By Stephen Smoot
Since 1863, West Virginians have celebrated June 20 as independence day for the state and its people. West Virginia broke free of a Commonwealth of Virginia government that spent decades prioritizing the Tidewater and Piedmont over the mountains, valleys, and hills. Since 1863, the Mountain State has plotted its own course, often maligned, stolen from, held back, and even ridiculed.
Now, West Virginians will have an opportunity to celebrate another independence day one day prior to the state’s own. The holiday of “Juneteenth,” a combination of the words “June” and “nineteenth,” dates back almost as far back as West Virginia’s own.
On that day in the year of 1865, 2,000 Union soldiers landed at Galveston Bay. They came three months after the burning of the Confederate capital of Richmond, Virginia, and two after Robert E. Lee renounced his country’s struggle and signed Ulysses S. Grant’s terms of surrender.
One can imagine the war weary soldiers suffering in their deep blue woolen uniforms, deployed to an unfamiliar and harsh environment, well after the rest of the country had celebrated the end of the conflict. That said, they came to accomplish a historic mission.
General Gordon Granger and his troops brought a powerful message, written up in General Order Number Three. This document, for the descendants of freed slaves, serves a similar purpose as the Declaration of Independence in that it establishes both the condition of freedom while also referencing the hopes and dreams of the liberated.
It read, in part, “The people of Texas are informed that, in accordance with a proclamation from the Executive of the United States, all slaves are free.”
The order also carried a message whose meaning faded in the succeeding years, that “this involves an absolute equality of rights, and rights of property between former master and slave.”
No slaves received immediate freedom directly from President Abraham Lincoln’s Emancipation Proclamation, issued almost two years prior. It was a war measure designed to excite rebellion and impress foreign governments, worded to free slaves in Confederate, not Union, controlled areas.

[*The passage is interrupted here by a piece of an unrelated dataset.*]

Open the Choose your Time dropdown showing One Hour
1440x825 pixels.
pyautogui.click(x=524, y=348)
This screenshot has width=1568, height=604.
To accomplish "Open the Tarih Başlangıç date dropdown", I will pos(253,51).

June 1866 saw the freed slaves gather to celebrate the day that they achieved independence from bondage. Over the years, the idea of celebration grew. Black churches across Texas, then the country, served as hubs of celebration.
The holiday served as “an occasion for gathering lost family members, measuring progress against freedom, and inculcating rising generations with the values of self-improvement and racial uplift,” said Potomac Highlands native and Harvard professor Henry Louis “Skip” Gates, Jr. in a CNBC interview.

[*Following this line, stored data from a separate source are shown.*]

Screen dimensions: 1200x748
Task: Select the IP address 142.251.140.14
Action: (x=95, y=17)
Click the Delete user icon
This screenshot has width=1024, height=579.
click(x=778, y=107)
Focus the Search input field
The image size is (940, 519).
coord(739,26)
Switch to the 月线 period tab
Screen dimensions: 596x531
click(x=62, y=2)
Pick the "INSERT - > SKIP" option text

He later shared with CBS News that “one of the reasons that I think Juneteenth stuck is that we’re all charmed by the poetic brilliance of the name ‘Juneteenth.’ What better name for June 19 could there possibly be? It’s great. It’s fetching, you know? It’s catchy.”
Former slaves and blacks who lived outside of bondage in the South moved north during the Industrial Revolution. They found manufacturing and food processing jobs in growing cities like Detroit and Chicago. Others followed advertisements beckoning them to come to the “Free State of McDowell,” the nickname of the West Virginia county where those who had known bondage and oppression could find both work and the right to vote.
Wherever they came from and wherever they went, they took the ideals of Juneteenth with them.
Last month, in recognition of the tradition, Governor Jim Justice declared Juneteenth a state holiday, ordering that the date “shall be treated as if it were an official holiday, and the public employees of this state may be excused from their work duties on that day without charge against accrued annual leave.” It does not apply to the private and non profit sector, nor “public employees who may be called upon to safeguard the health, safety, and welfare” of the state and its people.
Jill Upson, former Republican member of the House of Delegates and Justice’s selection to head the State’s Herbert Henderson Office of Minority Affairs, shared that “Governor Justice’s recognition of the day that freedom finally became available to all Americans demonstrates his advocacy for black history and culture.”
She added that Governor Justice has strongly supported her work at the HHOMA and that his recognition of the holiday “speaks to his appreciation and understanding of the various backgrounds and cultures that knit together our beautiful West Virginia family.”